Exercise details:
The answer must consist of each line below that holds the word "agent", copied as it stands.

Source data
-=-=-

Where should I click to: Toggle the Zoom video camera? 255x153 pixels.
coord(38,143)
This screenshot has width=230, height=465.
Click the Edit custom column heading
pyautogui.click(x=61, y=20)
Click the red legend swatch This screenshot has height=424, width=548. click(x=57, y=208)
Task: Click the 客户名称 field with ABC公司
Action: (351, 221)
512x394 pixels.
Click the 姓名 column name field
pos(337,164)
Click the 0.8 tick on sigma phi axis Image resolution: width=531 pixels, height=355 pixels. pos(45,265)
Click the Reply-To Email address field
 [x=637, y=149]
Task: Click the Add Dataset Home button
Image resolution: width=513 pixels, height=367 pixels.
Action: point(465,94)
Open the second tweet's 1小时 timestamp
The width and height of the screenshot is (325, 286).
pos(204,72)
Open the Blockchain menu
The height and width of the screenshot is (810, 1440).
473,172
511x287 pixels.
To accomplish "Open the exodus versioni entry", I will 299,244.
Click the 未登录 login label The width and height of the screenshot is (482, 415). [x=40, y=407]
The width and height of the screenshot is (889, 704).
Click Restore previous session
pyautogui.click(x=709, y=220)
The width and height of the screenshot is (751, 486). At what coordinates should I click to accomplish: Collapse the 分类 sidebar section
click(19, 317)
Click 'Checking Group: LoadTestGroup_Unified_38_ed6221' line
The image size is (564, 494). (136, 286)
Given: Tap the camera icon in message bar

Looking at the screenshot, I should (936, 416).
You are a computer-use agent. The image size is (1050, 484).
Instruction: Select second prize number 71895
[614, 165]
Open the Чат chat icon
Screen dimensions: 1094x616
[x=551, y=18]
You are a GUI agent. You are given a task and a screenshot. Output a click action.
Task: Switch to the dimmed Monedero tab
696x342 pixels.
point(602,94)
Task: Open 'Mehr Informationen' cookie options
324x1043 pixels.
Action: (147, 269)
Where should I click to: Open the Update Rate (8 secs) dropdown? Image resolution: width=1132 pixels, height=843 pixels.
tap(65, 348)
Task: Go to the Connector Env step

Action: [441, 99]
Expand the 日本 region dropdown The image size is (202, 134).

-=-=-

Completed exercise:
You are a computer-use agent. The image size is (1050, 484).
You are a GUI agent. You are given a task and a screenshot. Output a click action.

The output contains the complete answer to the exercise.